++++ RECORDS
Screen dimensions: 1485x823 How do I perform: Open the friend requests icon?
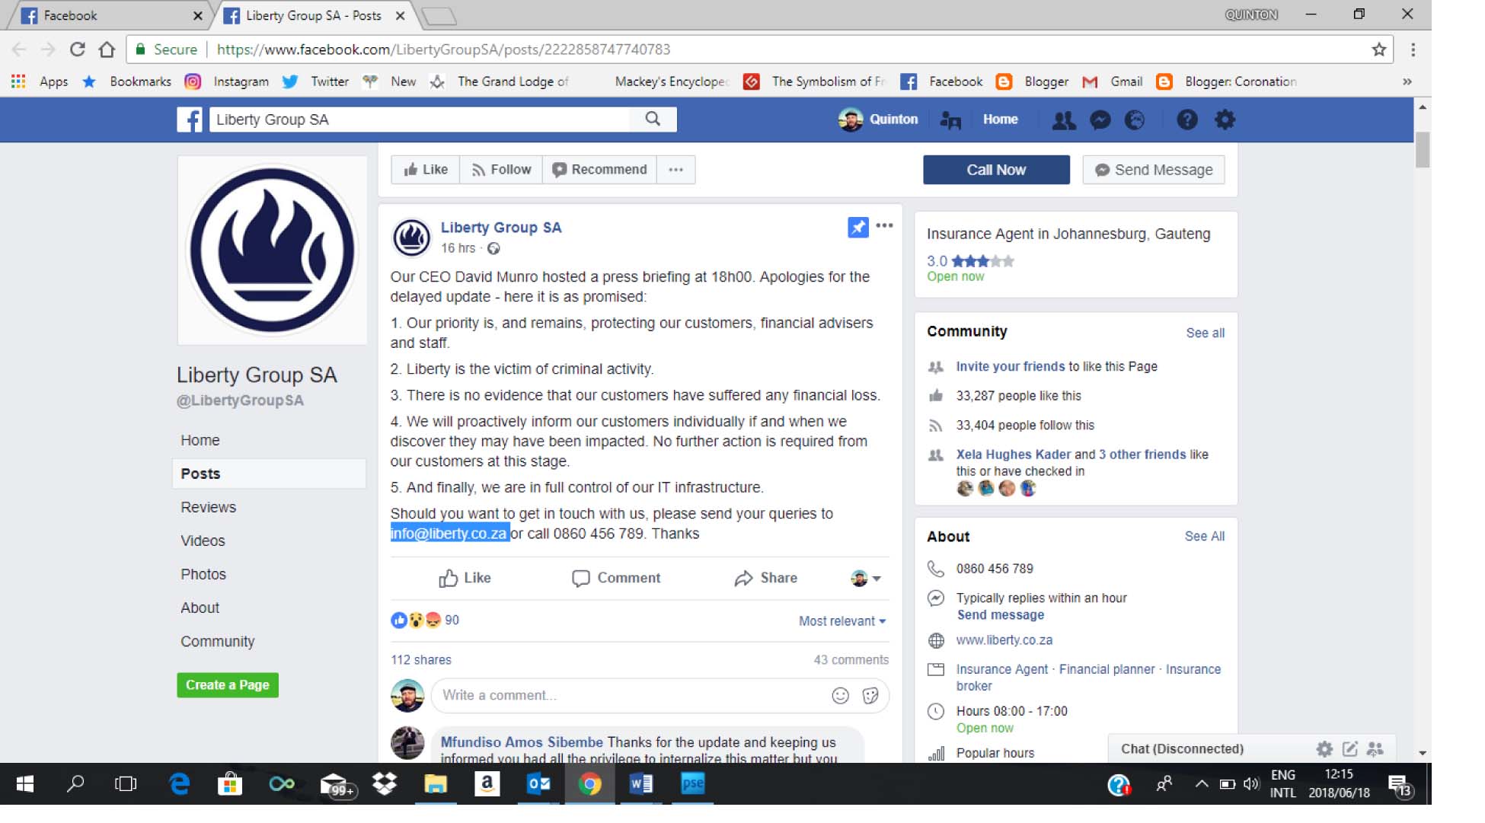pyautogui.click(x=1063, y=120)

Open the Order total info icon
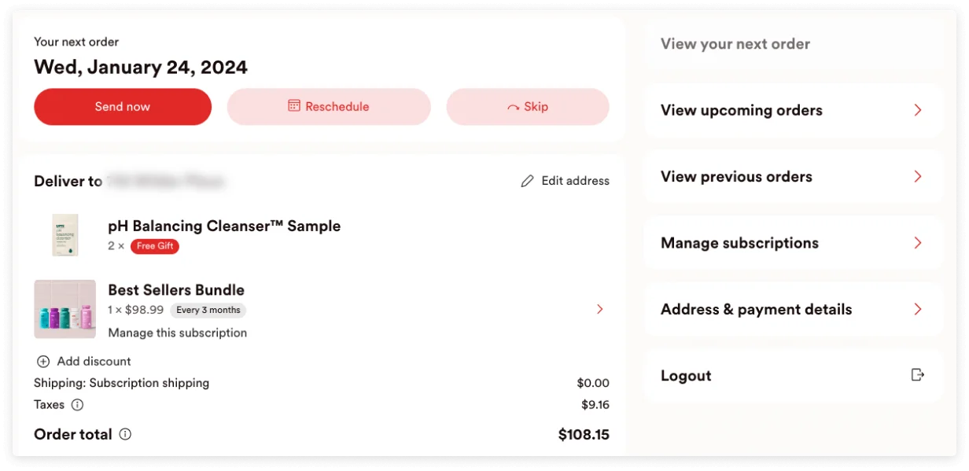[125, 434]
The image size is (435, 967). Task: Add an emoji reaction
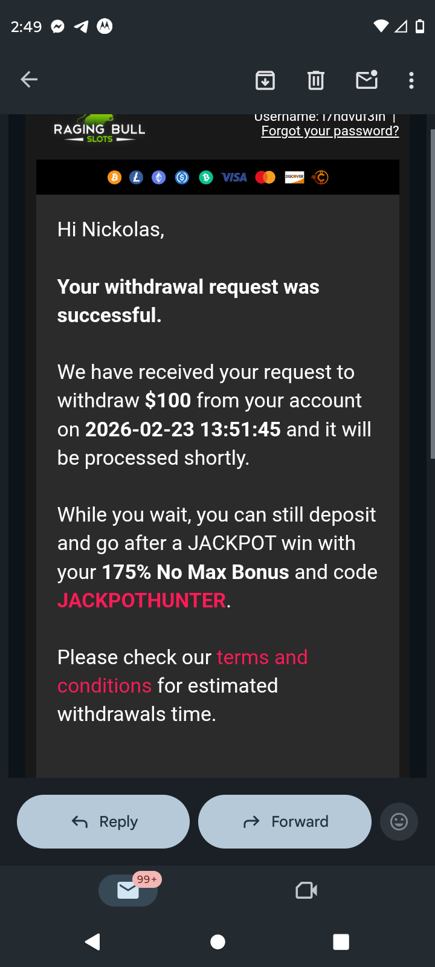pos(399,821)
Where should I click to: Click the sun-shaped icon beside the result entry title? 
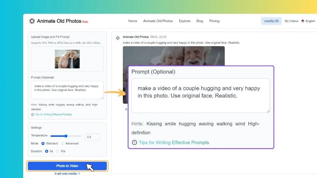[x=118, y=38]
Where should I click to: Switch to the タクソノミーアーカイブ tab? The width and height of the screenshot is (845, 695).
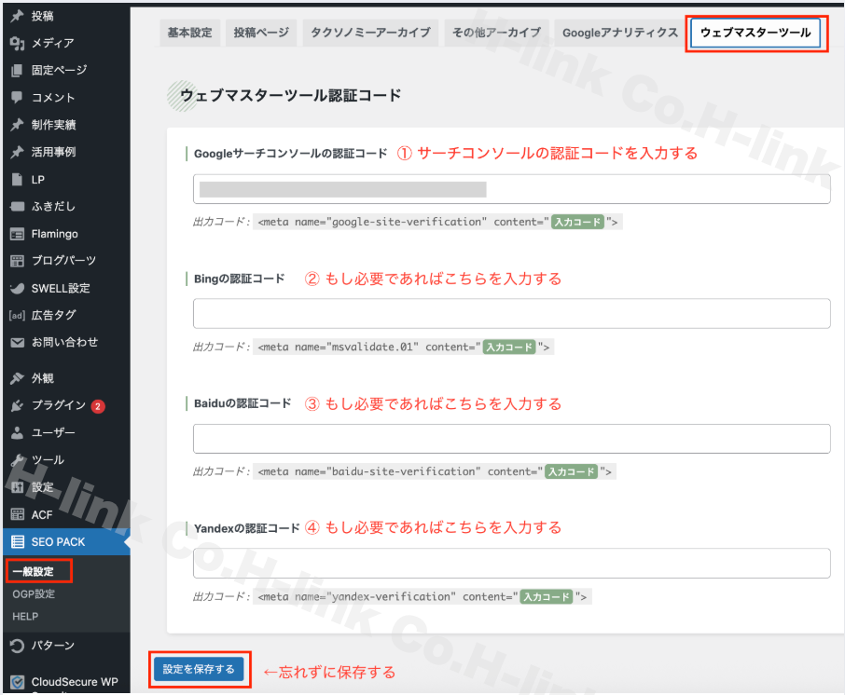click(368, 32)
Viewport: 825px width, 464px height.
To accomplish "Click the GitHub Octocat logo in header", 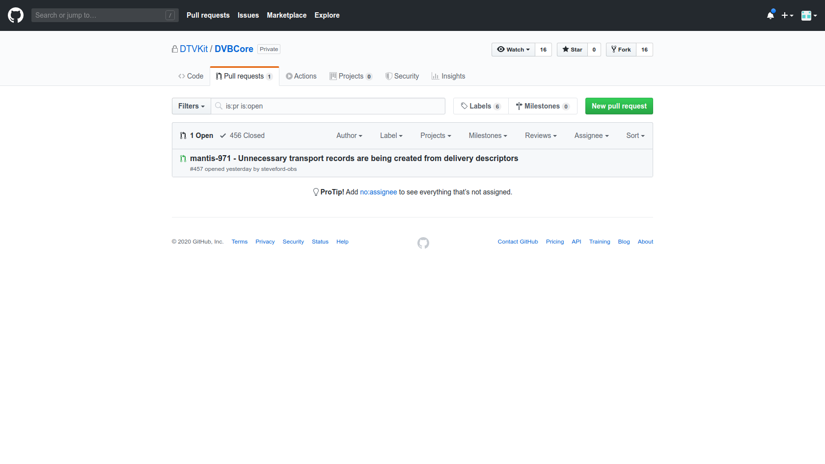I will (x=16, y=15).
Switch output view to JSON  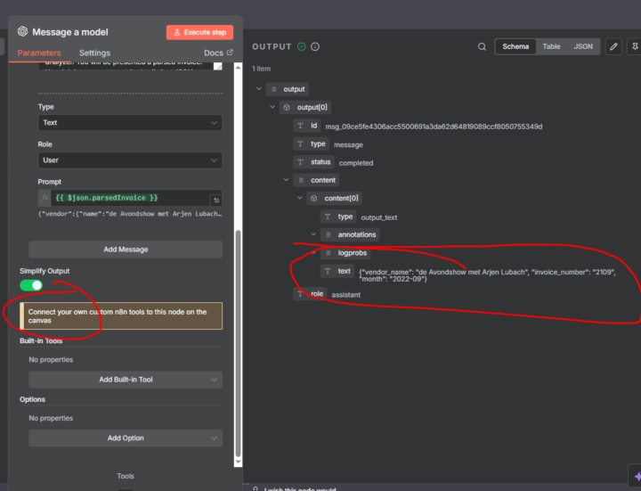(582, 46)
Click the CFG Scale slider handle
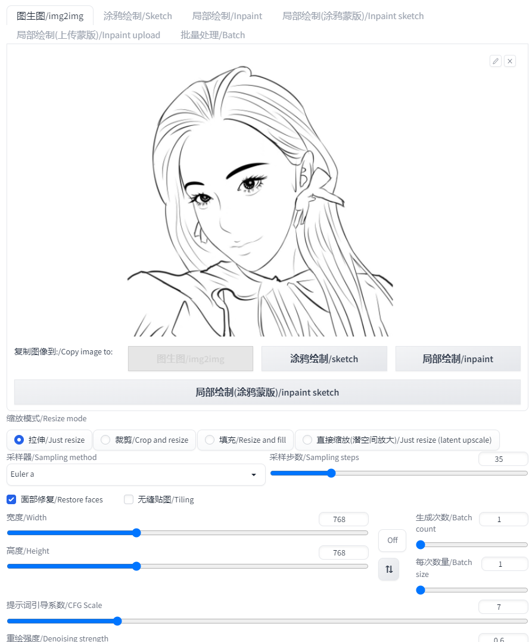Image resolution: width=529 pixels, height=642 pixels. 117,621
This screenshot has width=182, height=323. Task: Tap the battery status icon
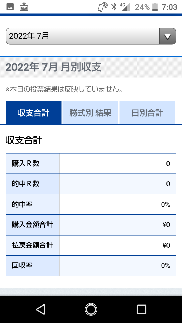[155, 7]
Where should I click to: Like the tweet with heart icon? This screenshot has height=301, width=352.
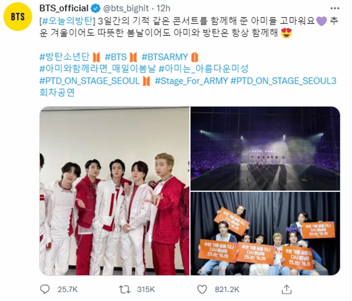(x=202, y=289)
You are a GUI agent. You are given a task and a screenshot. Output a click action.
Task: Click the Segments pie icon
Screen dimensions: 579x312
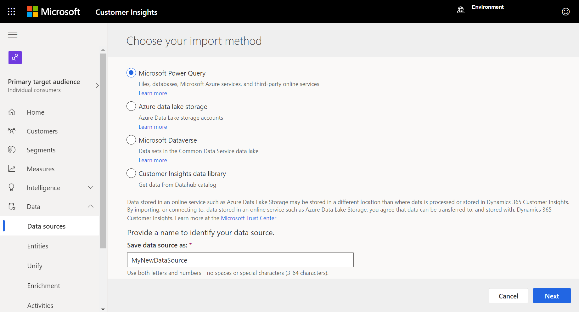coord(12,150)
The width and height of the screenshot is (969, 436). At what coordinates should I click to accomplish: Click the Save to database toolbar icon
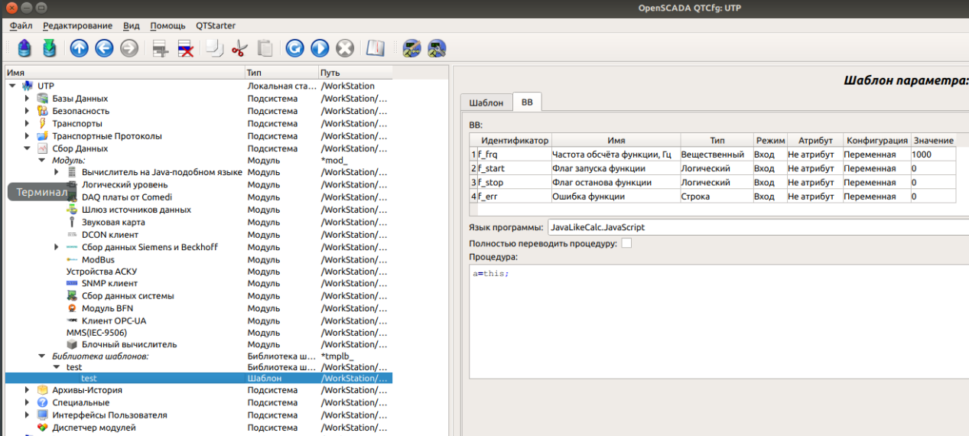click(50, 48)
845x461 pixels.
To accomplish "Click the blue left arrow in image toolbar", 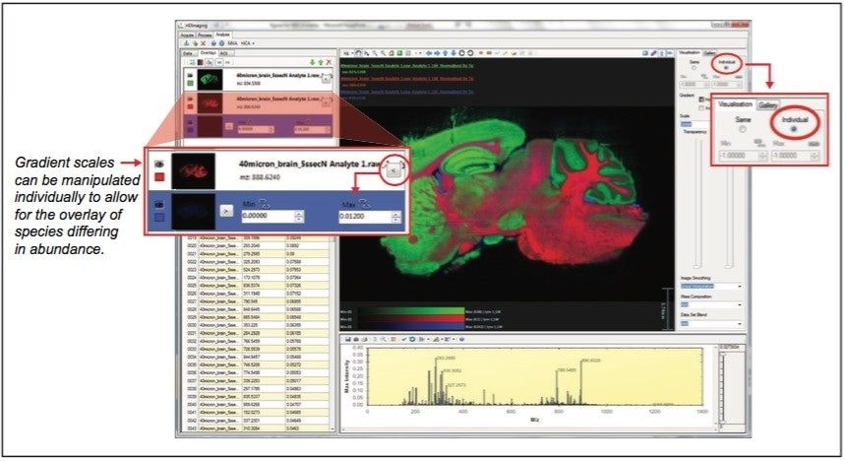I will pos(429,52).
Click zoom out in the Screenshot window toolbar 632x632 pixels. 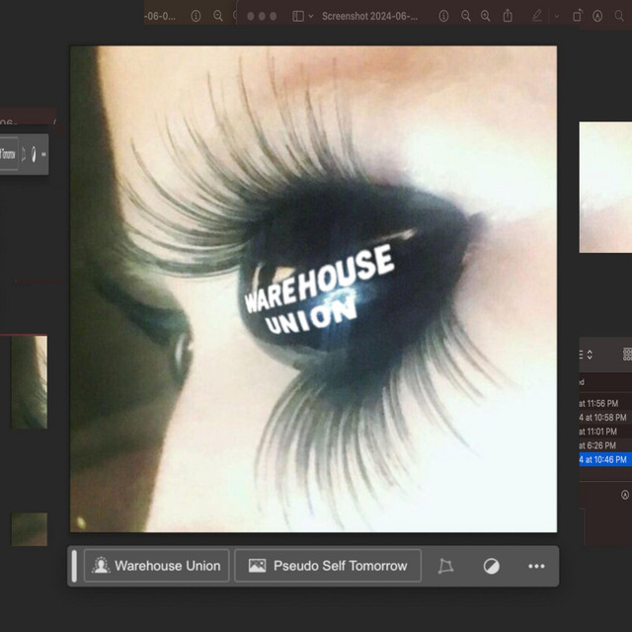point(466,16)
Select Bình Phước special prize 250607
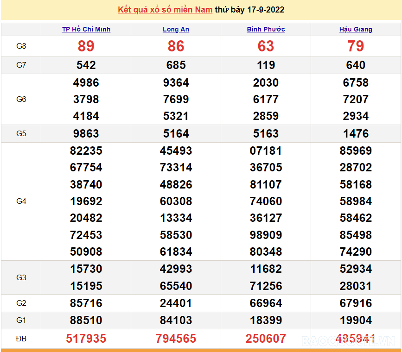The image size is (402, 352). click(266, 339)
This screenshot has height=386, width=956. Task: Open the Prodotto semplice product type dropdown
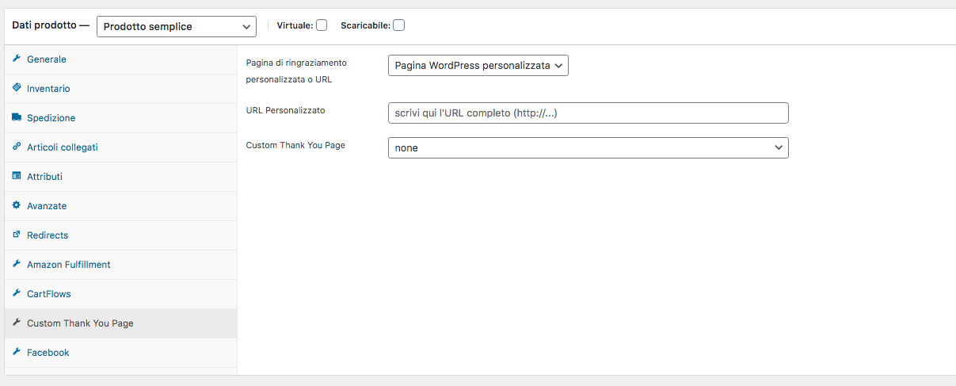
++++++++
— WHAT IS NEEDED —
What are the lines in the records above, word for word, from the one containing "Where should I click to: Like" through the one containing "845x461 pixels.", both ends included and pictures left out?

— SOLUTION TO THIS EXERCISE —
Where should I click to: Like the tweet with heart icon? This screenshot has height=301, width=352.
(x=202, y=289)
You are a GUI agent. You are given a task and a screenshot. Output a click action.
Task: Click the Segments pie icon
Screen dimensions: 579x312
coord(12,150)
The width and height of the screenshot is (969, 436). At what coordinates should I click to accomplish: Click the Save to database toolbar icon
click(50, 48)
845x461 pixels.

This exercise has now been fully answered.